What's On My Wishlist ~1-15-11

Sunday, January 16, 2011

On My Wishlist is a fun weekly event hosted by Book Chick City and runs every Saturday.
Published: January 2009
Publisher: Bellevue Literary Press
Genre: Non-fiction
I've read conflicting reviews of this book ranging from it being a very in depth look at the experience of some patients in Willard State Hospital, a psychiatric hospital, to a book that merely seeks to indict the mental health system based on shoddy research.  Having worked in a state psychiatric institution myself for a number of years and currently responsible for ensuring state hospitals in my area are discharging individuals back to the community in a timely manner, I'd like to take a look at this book and form my own opinion.
 Here's what Pubishers Weekly says:
 When New York's 120-plus-year-old mental institution Willard State Hospital was closed down in 1995, New York Museum curator Craig Williams found a forgotten attic filled with suitcases belonging to former inmates. He informed Penney, co-editor of The Snail's Pace Review and a leading advocate of patients rights, who recognized the opportunity to salvage the memory of these institutionalized lives.
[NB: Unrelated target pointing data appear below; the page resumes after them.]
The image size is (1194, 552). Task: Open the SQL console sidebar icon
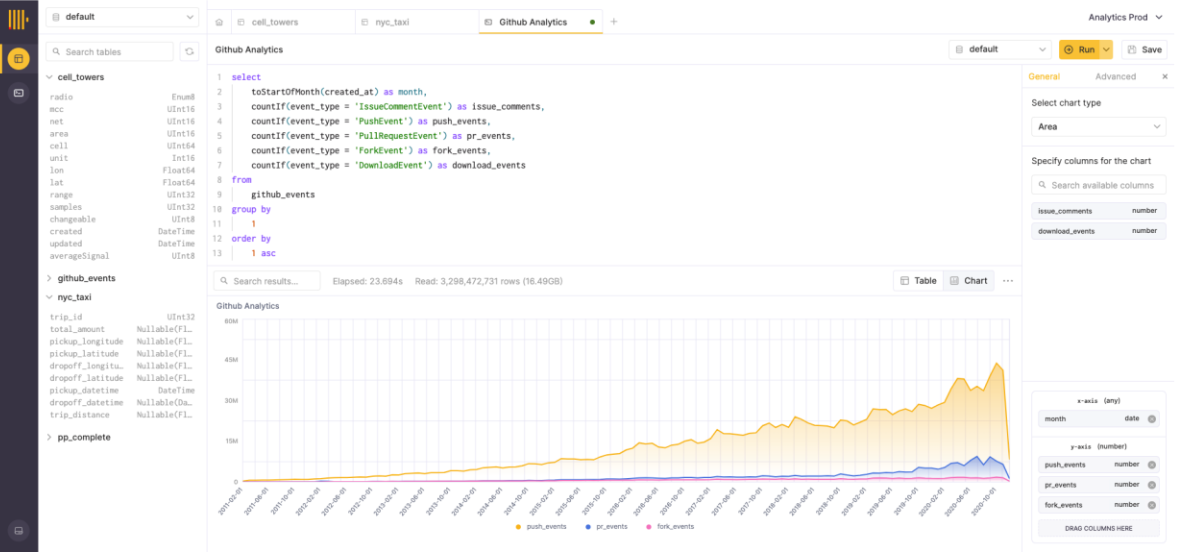pos(18,93)
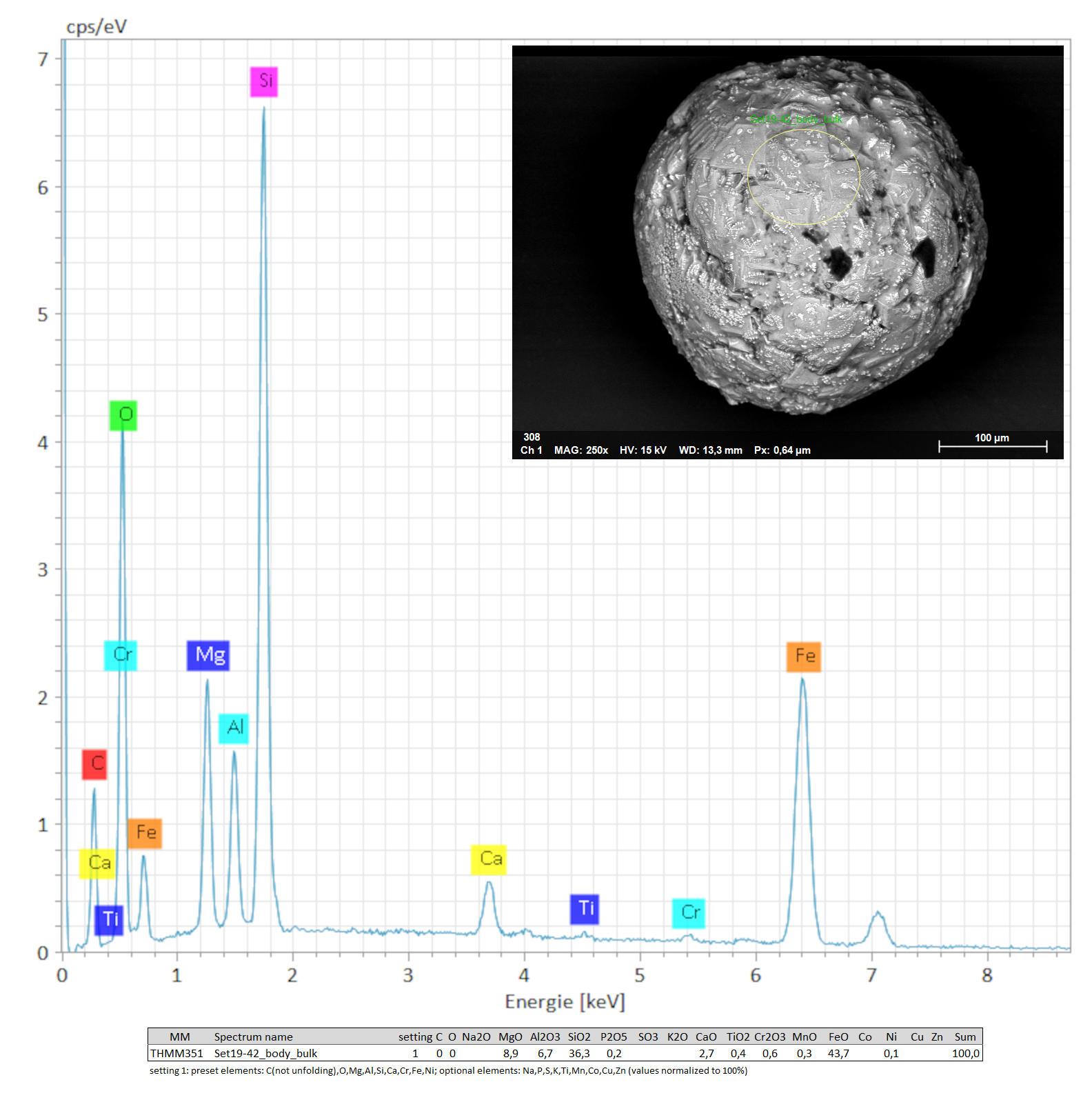Viewport: 1092px width, 1102px height.
Task: Select the blue Ti label near 4.5 keV
Action: click(x=585, y=909)
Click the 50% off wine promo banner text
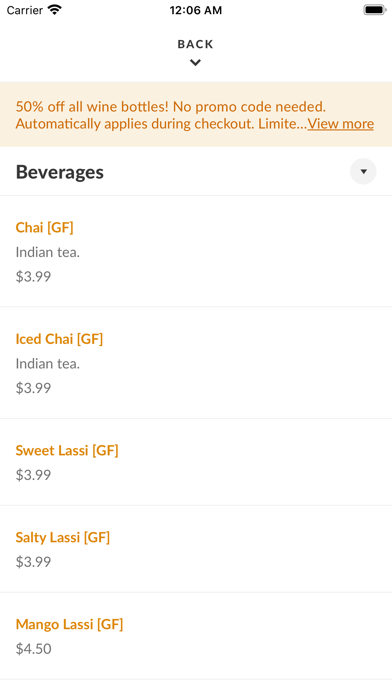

She invited Stastny, a psychiatrist and documentary filmmaker, to help her curate an exhibit on the find and write this book, which they dedicate to "the Willard suitcase owners, and to all others who have lived and died in mental institutions." What follows are profiles of 10 individual patients whose suitcase contents proved intriguing (there were 427 bags total), referencing their institutional record-including histories and session notes-as well as some on-the-ground research.  While the individual stories are necessarily sketchy, the cumulative effect is a powerful indictment of healthcare for the mentally ill.

Please feel free to share your thoughts about this book...do you feel it was thoroughly researched? Is the author more focused on indicting the mental health system rather than telling a fact based story of the patients' lives and their experience in psychiatric institution?